### Work required:
Reproduce the data below line for line, changing nothing.

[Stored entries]
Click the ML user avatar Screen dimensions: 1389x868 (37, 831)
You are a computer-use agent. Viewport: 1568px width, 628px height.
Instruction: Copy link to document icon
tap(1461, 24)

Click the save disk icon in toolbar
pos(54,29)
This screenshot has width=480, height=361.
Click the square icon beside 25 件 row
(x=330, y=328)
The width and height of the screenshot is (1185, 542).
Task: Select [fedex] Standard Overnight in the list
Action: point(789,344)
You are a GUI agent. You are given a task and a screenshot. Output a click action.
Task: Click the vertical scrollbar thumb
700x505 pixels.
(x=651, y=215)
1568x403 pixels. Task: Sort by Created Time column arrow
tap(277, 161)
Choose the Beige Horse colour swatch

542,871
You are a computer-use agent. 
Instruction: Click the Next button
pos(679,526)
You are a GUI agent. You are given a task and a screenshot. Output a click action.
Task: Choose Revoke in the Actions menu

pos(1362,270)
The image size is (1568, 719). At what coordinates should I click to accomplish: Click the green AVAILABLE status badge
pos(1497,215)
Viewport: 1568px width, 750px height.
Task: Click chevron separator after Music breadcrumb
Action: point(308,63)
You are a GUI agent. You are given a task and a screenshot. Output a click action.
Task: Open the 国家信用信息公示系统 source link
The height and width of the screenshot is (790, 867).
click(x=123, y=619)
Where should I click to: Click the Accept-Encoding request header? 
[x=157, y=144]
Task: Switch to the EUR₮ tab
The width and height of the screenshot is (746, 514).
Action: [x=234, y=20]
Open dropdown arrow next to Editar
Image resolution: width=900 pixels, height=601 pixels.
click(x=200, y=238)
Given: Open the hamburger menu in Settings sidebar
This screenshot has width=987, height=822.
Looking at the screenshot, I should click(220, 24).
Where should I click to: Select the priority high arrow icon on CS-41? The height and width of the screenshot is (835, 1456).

### Task solution:
Click the ML user avatar Screen dimensions: 1389x868 (37, 831)
You are a computer-use agent. Viewport: 1568px width, 628px height.
Instruction: Copy link to document icon
tap(1461, 24)

Click the save disk icon in toolbar
pos(54,29)
This screenshot has width=480, height=361.
Click the square icon beside 25 件 row
(x=330, y=328)
The width and height of the screenshot is (1185, 542).
Task: Select [fedex] Standard Overnight in the list
Action: point(789,344)
You are a GUI agent. You are given a task and a screenshot. Output a click action.
Task: Click the vertical scrollbar thumb
700x505 pixels.
(x=651, y=215)
1568x403 pixels. Task: Sort by Created Time column arrow
tap(277, 161)
Choose the Beige Horse colour swatch

542,871
You are a computer-use agent. 
Instruction: Click the Next button
pos(679,526)
You are a GUI agent. You are given a task and a screenshot. Output a click action.
Task: Choose Revoke in the Actions menu

pos(1362,270)
The image size is (1568, 719). At what coordinates should I click to accomplish: Click the green AVAILABLE status badge
pos(1497,215)
Viewport: 1568px width, 750px height.
Task: Click chevron separator after Music breadcrumb
Action: point(308,63)
You are a GUI agent. You are given a task and a screenshot. Output a click action.
Task: Open the 国家信用信息公示系统 source link
The height and width of the screenshot is (790, 867).
click(x=123, y=619)
Where should I click to: Click the Accept-Encoding request header? 
[x=157, y=144]
Task: Switch to the EUR₮ tab
The width and height of the screenshot is (746, 514).
Action: [x=234, y=20]
Open dropdown arrow next to Editar
Image resolution: width=900 pixels, height=601 pixels.
click(x=200, y=238)
Given: Open the hamburger menu in Settings sidebar
This screenshot has width=987, height=822.
Looking at the screenshot, I should click(220, 24).
Where should I click to: Select the priority high arrow icon on CS-41? The height and width of the screenshot is (835, 1456).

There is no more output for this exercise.